- Dynomight: Is “colorectal cancer” rising in “young people”? It is, and not just colorectal cancer, and not all of it is from overscreening. The anonymous author lists many potential causes; I would group all likely suspects under “new substances”, whether in the air we breathe, the food we eat, or in every friggin’ thing we touch. The price we pay for a modern life, eh?
- Vinay Prasad: Are “healthy people” an endangered species? Speaking of overscreening, Prasad makes a good point about how accessible all these different kinds of blood tests are that will tell you that something is wrong even though you may be feeling just fine. Sometimes this is warranted — a yearly blood count picks up a small decrease in hemoglobin that is the result of intestinal blood loss from an ulcer or (see above) colon cancer — but more often this is a form of medical divination. To repeat myself from 3 years ago, I am not a fan of the “wellness” visit.

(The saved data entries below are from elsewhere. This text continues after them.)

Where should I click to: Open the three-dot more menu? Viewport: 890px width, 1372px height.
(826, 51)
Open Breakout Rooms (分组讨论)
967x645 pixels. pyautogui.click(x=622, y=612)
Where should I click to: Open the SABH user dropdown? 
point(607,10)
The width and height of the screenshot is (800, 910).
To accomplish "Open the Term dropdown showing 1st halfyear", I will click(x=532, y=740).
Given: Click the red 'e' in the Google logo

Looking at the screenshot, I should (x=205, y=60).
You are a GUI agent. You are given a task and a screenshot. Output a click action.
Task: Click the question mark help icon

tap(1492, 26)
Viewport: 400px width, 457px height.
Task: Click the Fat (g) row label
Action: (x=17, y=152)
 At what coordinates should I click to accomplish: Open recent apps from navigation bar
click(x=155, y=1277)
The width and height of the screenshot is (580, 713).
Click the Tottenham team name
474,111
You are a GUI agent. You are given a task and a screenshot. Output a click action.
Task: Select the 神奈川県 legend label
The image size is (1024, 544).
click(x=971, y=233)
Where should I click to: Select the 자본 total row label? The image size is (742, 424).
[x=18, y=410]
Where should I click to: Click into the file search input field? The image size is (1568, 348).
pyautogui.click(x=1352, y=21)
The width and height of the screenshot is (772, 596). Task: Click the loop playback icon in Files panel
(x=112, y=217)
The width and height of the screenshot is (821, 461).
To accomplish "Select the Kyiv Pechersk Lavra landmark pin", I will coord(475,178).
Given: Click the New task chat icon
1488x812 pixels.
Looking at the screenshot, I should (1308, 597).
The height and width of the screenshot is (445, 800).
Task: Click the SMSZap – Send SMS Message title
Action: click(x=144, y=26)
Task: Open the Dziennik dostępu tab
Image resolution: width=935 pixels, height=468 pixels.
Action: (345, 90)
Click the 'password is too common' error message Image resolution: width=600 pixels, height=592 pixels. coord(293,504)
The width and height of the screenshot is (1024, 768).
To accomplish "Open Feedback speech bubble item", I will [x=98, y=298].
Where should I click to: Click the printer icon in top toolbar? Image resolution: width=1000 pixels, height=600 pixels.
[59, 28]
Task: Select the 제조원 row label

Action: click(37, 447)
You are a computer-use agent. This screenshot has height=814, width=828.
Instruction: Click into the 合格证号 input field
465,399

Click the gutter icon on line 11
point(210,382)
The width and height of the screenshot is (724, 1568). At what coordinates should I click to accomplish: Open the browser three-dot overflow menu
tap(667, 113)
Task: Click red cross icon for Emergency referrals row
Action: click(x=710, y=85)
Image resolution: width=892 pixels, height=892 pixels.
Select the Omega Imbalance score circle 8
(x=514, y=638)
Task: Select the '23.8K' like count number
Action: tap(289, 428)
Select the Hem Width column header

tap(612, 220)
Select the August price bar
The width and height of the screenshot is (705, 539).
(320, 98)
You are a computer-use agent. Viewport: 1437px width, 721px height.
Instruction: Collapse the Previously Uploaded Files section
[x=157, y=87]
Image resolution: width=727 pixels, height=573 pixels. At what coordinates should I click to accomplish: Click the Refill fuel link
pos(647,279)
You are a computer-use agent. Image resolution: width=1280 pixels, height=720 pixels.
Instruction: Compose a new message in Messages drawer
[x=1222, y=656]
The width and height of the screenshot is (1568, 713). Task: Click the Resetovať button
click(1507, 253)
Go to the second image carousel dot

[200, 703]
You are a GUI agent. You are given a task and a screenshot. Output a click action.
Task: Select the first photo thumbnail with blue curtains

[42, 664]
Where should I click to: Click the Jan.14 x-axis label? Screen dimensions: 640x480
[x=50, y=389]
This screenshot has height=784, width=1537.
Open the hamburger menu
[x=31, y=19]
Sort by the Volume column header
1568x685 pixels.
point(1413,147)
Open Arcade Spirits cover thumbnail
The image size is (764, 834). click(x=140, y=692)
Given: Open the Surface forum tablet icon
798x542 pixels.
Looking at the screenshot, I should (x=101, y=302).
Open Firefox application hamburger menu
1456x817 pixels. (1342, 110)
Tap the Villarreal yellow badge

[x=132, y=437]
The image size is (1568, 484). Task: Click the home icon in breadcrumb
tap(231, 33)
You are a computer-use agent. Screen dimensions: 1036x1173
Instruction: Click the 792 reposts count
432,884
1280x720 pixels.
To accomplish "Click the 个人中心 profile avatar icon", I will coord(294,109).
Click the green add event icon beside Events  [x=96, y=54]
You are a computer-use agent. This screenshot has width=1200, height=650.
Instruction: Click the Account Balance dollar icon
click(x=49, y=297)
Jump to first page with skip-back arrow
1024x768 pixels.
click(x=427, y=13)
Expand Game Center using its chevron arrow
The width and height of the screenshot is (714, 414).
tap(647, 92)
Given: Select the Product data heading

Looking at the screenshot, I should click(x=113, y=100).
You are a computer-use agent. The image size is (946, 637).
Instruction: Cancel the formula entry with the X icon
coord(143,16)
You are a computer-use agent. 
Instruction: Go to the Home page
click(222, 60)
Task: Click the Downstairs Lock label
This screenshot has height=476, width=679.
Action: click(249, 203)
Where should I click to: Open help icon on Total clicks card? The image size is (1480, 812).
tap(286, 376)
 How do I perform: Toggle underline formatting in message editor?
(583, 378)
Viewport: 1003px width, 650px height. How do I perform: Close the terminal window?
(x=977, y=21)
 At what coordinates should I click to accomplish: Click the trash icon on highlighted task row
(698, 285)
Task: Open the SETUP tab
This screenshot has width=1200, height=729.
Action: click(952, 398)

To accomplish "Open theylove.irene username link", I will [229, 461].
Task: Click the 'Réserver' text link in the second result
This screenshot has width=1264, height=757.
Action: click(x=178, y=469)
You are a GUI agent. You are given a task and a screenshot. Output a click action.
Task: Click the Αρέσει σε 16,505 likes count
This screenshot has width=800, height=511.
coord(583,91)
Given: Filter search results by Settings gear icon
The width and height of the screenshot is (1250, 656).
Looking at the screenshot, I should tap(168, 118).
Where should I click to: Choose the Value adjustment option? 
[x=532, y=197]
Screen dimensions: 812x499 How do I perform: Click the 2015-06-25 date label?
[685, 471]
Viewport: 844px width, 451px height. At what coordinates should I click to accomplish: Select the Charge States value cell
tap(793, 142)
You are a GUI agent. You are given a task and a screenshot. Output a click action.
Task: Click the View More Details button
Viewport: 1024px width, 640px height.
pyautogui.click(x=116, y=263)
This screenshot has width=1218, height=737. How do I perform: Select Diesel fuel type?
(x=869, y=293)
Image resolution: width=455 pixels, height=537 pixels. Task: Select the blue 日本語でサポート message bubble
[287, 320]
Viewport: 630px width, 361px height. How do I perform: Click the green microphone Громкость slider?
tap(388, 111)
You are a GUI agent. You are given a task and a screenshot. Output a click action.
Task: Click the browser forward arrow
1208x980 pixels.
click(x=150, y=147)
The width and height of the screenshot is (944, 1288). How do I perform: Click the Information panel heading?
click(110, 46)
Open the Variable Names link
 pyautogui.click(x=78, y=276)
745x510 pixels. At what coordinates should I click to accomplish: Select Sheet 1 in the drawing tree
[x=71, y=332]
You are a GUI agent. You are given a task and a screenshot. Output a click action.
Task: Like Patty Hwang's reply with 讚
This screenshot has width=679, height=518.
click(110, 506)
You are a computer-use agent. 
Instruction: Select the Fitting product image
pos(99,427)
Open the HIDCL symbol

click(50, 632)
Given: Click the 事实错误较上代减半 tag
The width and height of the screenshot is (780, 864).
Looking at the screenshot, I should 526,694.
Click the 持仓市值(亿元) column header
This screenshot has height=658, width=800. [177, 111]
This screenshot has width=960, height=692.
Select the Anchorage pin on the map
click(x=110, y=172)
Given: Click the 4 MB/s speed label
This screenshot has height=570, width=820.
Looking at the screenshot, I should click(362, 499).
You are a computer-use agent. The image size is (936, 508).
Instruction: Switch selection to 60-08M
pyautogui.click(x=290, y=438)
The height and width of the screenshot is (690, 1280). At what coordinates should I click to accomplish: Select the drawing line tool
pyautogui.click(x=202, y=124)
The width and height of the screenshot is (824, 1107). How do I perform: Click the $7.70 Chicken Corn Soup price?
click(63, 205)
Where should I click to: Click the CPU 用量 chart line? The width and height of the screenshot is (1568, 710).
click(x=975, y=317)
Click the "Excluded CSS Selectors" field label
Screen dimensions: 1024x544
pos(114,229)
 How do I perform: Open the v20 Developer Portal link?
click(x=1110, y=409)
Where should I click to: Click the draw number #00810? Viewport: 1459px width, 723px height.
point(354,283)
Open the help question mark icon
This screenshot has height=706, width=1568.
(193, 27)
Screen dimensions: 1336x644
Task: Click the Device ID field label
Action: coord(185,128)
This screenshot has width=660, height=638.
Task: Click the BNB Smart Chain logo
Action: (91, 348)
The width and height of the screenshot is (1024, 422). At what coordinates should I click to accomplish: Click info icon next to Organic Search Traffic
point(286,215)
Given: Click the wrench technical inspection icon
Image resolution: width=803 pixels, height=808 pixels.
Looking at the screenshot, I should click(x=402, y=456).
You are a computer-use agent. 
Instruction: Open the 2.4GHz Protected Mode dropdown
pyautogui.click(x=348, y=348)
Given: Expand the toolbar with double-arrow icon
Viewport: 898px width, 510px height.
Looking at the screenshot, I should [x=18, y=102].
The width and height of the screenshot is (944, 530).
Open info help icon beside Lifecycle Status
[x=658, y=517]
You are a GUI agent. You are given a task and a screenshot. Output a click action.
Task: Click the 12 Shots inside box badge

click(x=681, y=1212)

- Niko McCarty and Noah Olsman: What’s the Point of Theory in Biology? An interesting exchange between McCarty, who has a degree in bioengineering but has been more focused on the journalism and policy side of science, and Olsman, who as a practicing postdoc with an interest in theoretical biology does well to explain its limits.
- Christos Lynteris for Nautilus: Poop Cruises Are No Laughing Matter. Oh but they are, even without the poop — has Lynteris never heard of a supposedly fun thing DFW will never do again? More seriously, the observation that people pay more attention when things happen to famous people is apt: remember Tom Hanks getting covid? More tangentially, Greg Wilson recently wrote about the upper/lower deck divide as it pertains to the general overhead of living.
- Brett & Kate McKay: The Cheapest, Easiest, Most Ridiculously Effective Way to Eradicate Mosquitoes From Your Property. I wish I knew about mosquito dunks and was able to test them while we still had a back yard which, as any back yard in DC, was nigh unusable in the summer owing to constant bloodsucking.